FHA Protected Classes and AI Proxy Feature Risk
FHA protects race, color, national origin, religion, sex, disability, and familial status. State and local laws typically add source of income, sexual orientation, gender identity, marital status, and age. AI creates FHA liability through two mechanisms: disparate treatment (intentional discrimination, including through proxy features functioning as protected class stand-ins) and disparate impact (facially neutral practices with disproportionate adverse effects). Common housing AI proxy features: ZIP code (race via redlining), eviction history (COVID-era disparities affecting Black renters), income source type (Section 8 protected in many jurisdictions), certain credit score components, language and name patterns encoding national origin, and social media activity encoding religion or disability.

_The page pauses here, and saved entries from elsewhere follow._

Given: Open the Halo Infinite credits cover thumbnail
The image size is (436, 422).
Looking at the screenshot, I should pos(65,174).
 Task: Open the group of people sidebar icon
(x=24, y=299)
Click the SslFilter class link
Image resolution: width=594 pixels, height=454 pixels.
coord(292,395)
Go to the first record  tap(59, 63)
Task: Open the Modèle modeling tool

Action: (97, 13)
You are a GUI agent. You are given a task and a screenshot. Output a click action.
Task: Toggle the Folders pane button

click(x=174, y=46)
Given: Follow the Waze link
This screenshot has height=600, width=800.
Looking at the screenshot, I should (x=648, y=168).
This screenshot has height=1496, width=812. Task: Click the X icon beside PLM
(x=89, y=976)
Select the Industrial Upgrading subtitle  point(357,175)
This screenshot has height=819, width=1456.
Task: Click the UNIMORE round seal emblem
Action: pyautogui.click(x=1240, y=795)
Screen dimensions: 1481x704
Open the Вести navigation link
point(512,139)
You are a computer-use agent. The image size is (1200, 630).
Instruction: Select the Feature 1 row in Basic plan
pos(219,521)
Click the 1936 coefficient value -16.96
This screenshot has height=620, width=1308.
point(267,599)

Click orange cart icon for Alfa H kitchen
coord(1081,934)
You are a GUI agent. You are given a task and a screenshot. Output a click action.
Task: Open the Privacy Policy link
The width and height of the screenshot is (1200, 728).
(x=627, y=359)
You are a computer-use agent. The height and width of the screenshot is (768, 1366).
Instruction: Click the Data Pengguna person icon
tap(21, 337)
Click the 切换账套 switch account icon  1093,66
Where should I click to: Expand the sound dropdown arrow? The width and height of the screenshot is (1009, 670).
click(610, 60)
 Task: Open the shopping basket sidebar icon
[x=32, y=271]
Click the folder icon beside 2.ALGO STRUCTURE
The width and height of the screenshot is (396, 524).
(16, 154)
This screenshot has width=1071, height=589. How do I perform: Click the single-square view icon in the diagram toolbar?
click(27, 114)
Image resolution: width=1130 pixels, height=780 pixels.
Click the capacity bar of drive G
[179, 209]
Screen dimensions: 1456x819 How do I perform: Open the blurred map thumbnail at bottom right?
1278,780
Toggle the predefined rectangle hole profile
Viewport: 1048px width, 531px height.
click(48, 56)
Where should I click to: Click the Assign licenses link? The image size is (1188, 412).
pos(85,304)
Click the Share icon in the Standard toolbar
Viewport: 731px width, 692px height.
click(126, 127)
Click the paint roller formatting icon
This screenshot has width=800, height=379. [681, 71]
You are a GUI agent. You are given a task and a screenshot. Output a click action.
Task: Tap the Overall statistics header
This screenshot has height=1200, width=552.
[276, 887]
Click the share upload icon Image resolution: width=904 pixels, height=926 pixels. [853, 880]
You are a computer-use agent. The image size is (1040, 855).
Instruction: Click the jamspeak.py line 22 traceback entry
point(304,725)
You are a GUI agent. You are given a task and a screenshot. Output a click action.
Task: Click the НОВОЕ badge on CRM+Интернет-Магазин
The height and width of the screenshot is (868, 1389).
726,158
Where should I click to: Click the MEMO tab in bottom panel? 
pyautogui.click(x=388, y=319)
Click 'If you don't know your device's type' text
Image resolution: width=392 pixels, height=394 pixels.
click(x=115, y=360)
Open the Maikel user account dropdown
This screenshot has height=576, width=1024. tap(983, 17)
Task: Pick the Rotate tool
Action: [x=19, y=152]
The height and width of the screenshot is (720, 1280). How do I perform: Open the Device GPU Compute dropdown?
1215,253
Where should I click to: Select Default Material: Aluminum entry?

FHA Obligations by Housing AI Use Case
Rental screening AI must maintain per-applicant records with inputs and output, adverse action notices with specific reasons for rejection, disparate impact analysis by protected class, and disability accommodation process documentation. Mortgage underwriting AI faces FHA and ECOA simultaneously — requiring specific reason codes under Reg B, HMDA monitoring for geographic disparities, SR 11-7 model documentation, and CFPB fair lending exam readiness. Automated Valuation Models must comply with the 2024 Interagency AVM Rule — quality control standards including nondiscrimination testing under ECOA and FHA. Targeted advertising AI must document demographic reach analysis to demonstrate no protected class exclusions from housing ads — the Meta/Facebook FHA consent decree (2022) establishes the enforcement standard.
FHA Disparate Impact: The Three-Step Burden-Shifting Test
Under HUD's 2013 Disparate Impact Rule (reinstated 2023), the test proceeds in three steps. Step 1: plaintiff establishes prima facie case through statistical evidence of disproportionate adverse effect on a protected class — approval rate disparities, pricing differentials, selection rate analysis by race/national origin. Step 2: defendant must demonstrate business necessity — the specific practice causing disparity is required for a legitimate business interest, not merely convenient. Predictive accuracy alone may not be sufficient; the specific feature or methodology at issue must be shown to be necessary. Step 3: plaintiff can show a less discriminatory alternative with substantially equal predictive performance — defeating the defense even after business necessity is shown. Documentation of less discriminatory alternative analysis must be created before deployment, not assembled in response to investigation.
Documentation Requirements for Housing AI
Required documentation across FHA, ECOA, and EU AI Act: per-decision records with all inputs and AI output at decision time (re-scoring historical applications does not substitute); adverse action notices with specific reasons tied to this applicant's actual inputs; disparate impact analysis by protected class before deployment and periodically thereafter; training data demographic composition and known limitations; proxy variable identification with business justification; less discriminatory alternative analysis for each feature causing disparity; and ongoing monitoring records showing demographic performance over time. ECOA adds 25-month retention for mortgage decisions. EU AI Act adds human oversight documentation for EU-jurisdictional systems.
Recent FHA AI Enforcement: Meta/Facebook, AVM Rule, DOJ Investigations
HUD and DOJ have been active in algorithmic housing discrimination. Meta/Facebook consent decree (2022): DOJ and HUD settlement for algorithmic ad targeting that excluded protected class neighborhoods — Meta required to rebuild its housing ad system. HUD algorithmic advertising guidance (2023): confirmed FHA disparate impact applies to AI housing ad targeting. CFPB Interagency AVM Rule (2024): implements Dodd-Frank §1473, requiring institutions using AVMs in mortgage origination to document nondiscrimination testing under ECOA and FHA. DOJ pattern-or-practice investigations: AI-assisted rental screening platforms and mortgage underwriting AI systems are under active investigation for demographic disparities in approval rates and pricing.